(Exercise): Your answer must contain only the lines from the one containing "Where should I click to: Select the x2_s3_onhitcast.nss" through the end of the entries below, reproduced character for character.

(Records shown):

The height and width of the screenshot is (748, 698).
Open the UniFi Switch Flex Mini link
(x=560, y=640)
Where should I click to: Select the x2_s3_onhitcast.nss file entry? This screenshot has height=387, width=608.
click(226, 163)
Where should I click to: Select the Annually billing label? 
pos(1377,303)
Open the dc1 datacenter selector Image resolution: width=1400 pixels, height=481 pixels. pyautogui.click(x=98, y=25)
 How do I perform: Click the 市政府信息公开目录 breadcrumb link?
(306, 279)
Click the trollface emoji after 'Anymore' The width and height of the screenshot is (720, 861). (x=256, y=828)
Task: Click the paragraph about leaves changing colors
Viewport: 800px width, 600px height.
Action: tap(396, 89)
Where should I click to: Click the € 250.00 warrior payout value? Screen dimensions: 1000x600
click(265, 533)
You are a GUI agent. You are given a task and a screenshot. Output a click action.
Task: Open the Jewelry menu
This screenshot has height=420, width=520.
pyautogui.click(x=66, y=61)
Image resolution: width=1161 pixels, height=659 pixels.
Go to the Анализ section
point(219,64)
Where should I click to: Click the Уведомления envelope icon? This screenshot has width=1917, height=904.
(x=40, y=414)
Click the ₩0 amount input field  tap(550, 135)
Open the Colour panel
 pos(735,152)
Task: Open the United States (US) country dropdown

(Answer to the exercise):
Where should I click to: Select the x2_s3_onhitcast.nss file entry? This screenshot has height=387, width=608.
click(226, 163)
Where should I click to: Select the Annually billing label? 
pos(1377,303)
Open the dc1 datacenter selector Image resolution: width=1400 pixels, height=481 pixels. pyautogui.click(x=98, y=25)
 How do I perform: Click the 市政府信息公开目录 breadcrumb link?
(306, 279)
Click the trollface emoji after 'Anymore' The width and height of the screenshot is (720, 861). (x=256, y=828)
Task: Click the paragraph about leaves changing colors
Viewport: 800px width, 600px height.
Action: tap(396, 89)
Where should I click to: Click the € 250.00 warrior payout value? Screen dimensions: 1000x600
click(265, 533)
You are a GUI agent. You are given a task and a screenshot. Output a click action.
Task: Open the Jewelry menu
This screenshot has height=420, width=520.
pyautogui.click(x=66, y=61)
Image resolution: width=1161 pixels, height=659 pixels.
Go to the Анализ section
point(219,64)
Where should I click to: Click the Уведомления envelope icon? This screenshot has width=1917, height=904.
(x=40, y=414)
Click the ₩0 amount input field  tap(550, 135)
Open the Colour panel
 pos(735,152)
Task: Open the United States (US) country dropdown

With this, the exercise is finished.